Every entry, from first to last, is to be written out exactly.

[[ Raw data, beginning ]]

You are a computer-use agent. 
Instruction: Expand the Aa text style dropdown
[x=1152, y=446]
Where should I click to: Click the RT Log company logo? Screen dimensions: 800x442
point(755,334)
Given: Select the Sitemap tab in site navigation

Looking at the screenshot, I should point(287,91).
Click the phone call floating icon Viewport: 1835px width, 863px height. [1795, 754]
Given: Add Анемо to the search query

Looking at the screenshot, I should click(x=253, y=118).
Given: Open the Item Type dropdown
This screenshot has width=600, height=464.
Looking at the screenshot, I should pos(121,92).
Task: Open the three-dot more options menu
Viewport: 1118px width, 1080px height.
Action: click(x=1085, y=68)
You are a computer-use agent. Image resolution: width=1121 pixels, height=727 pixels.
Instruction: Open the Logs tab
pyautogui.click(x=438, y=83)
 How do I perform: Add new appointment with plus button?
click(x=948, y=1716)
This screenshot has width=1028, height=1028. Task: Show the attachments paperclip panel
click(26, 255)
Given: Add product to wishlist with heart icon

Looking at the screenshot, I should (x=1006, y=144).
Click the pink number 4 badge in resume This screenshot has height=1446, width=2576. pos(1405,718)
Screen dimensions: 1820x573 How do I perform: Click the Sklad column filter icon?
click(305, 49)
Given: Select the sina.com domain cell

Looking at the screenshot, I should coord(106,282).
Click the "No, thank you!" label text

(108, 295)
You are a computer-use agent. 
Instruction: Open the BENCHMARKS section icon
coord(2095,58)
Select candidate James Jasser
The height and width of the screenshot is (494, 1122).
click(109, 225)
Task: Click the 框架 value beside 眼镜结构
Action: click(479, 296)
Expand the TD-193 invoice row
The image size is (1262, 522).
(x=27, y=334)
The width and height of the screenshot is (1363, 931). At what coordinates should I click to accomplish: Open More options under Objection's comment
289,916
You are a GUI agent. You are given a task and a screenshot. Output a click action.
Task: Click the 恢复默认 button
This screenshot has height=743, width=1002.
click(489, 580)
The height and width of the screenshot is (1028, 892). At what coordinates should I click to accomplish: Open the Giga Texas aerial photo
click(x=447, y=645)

[[ Raw data, end ]]

Solution for this task:
You are a computer-use agent. 
Instruction: Expand the Aa text style dropdown
[x=1152, y=446]
Where should I click to: Click the RT Log company logo? Screen dimensions: 800x442
point(755,334)
Given: Select the Sitemap tab in site navigation

Looking at the screenshot, I should point(287,91).
Click the phone call floating icon Viewport: 1835px width, 863px height. [1795, 754]
Given: Add Анемо to the search query

Looking at the screenshot, I should click(x=253, y=118).
Given: Open the Item Type dropdown
This screenshot has width=600, height=464.
Looking at the screenshot, I should pos(121,92).
Task: Open the three-dot more options menu
Viewport: 1118px width, 1080px height.
Action: click(x=1085, y=68)
You are a computer-use agent. Image resolution: width=1121 pixels, height=727 pixels.
Instruction: Open the Logs tab
pyautogui.click(x=438, y=83)
 How do I perform: Add new appointment with plus button?
click(x=948, y=1716)
This screenshot has width=1028, height=1028. Task: Show the attachments paperclip panel
click(26, 255)
Given: Add product to wishlist with heart icon

Looking at the screenshot, I should (x=1006, y=144).
Click the pink number 4 badge in resume This screenshot has height=1446, width=2576. pos(1405,718)
Screen dimensions: 1820x573 How do I perform: Click the Sklad column filter icon?
click(305, 49)
Given: Select the sina.com domain cell

Looking at the screenshot, I should coord(106,282).
Click the "No, thank you!" label text

(108, 295)
You are a computer-use agent. 
Instruction: Open the BENCHMARKS section icon
coord(2095,58)
Select candidate James Jasser
The height and width of the screenshot is (494, 1122).
click(109, 225)
Task: Click the 框架 value beside 眼镜结构
Action: click(479, 296)
Expand the TD-193 invoice row
The image size is (1262, 522).
(x=27, y=334)
The width and height of the screenshot is (1363, 931). At what coordinates should I click to accomplish: Open More options under Objection's comment
289,916
You are a GUI agent. You are given a task and a screenshot. Output a click action.
Task: Click the 恢复默认 button
This screenshot has height=743, width=1002.
click(489, 580)
The height and width of the screenshot is (1028, 892). At what coordinates should I click to accomplish: Open the Giga Texas aerial photo
click(x=447, y=645)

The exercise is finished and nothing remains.